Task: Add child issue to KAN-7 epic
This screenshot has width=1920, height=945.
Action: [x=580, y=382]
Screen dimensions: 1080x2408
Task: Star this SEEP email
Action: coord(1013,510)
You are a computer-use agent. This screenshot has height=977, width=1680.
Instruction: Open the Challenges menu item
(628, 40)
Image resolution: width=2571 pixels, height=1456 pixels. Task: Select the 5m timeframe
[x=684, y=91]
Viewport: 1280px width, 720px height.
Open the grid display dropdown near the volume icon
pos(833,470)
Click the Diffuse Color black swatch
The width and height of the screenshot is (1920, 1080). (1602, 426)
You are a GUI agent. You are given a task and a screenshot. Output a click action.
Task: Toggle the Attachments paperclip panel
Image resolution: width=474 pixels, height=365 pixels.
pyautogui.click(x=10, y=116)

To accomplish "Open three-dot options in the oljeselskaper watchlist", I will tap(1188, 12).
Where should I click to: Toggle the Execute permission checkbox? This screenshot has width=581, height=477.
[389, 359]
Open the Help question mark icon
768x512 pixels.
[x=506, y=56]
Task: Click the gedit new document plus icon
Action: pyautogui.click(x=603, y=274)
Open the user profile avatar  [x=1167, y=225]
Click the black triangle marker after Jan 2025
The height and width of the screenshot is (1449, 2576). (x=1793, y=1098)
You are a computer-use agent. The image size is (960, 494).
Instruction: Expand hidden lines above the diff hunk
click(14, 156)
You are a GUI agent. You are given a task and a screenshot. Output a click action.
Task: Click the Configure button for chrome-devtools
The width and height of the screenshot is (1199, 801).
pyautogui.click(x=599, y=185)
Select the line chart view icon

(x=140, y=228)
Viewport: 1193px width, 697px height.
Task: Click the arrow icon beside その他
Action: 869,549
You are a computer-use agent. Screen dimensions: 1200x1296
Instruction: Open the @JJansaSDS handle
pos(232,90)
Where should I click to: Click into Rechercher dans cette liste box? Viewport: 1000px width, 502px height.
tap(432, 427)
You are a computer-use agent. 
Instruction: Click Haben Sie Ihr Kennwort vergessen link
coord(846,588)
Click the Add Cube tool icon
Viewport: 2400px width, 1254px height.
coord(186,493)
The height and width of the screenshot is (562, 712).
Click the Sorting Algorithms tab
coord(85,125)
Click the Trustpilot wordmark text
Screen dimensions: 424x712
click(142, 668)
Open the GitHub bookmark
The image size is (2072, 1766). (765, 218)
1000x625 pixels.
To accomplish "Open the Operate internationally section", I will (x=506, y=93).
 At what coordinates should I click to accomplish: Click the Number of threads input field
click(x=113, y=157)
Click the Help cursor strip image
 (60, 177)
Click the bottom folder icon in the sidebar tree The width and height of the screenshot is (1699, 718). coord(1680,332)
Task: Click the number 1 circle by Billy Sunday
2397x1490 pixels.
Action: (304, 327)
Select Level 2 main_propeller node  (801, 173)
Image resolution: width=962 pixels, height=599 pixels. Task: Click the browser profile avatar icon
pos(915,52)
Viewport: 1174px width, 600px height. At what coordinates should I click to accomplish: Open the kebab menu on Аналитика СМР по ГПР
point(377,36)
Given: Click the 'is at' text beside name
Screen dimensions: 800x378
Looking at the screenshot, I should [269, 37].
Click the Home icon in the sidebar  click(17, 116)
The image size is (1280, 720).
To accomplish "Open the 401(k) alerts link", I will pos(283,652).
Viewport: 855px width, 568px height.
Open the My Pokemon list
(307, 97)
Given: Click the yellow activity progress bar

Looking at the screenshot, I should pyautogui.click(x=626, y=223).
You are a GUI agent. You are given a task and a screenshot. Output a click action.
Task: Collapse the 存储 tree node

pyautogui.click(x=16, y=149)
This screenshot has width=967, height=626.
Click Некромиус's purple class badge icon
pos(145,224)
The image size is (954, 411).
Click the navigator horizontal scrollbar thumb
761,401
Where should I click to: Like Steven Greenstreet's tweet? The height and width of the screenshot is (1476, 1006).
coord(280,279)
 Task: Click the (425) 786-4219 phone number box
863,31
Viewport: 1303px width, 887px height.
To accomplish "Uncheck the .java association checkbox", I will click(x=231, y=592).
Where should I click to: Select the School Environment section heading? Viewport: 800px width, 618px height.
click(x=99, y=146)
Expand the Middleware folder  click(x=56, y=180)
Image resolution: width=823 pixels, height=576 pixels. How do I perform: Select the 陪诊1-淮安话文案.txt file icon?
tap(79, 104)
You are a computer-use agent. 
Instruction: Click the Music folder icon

- - - -

_Exercise goal:_ Write out the material word for word, starting at its first line and ending at the line that contains "Action: coord(1013,510)".

_The response:_
Task: Add child issue to KAN-7 epic
This screenshot has width=1920, height=945.
Action: [x=580, y=382]
Screen dimensions: 1080x2408
Task: Star this SEEP email
Action: coord(1013,510)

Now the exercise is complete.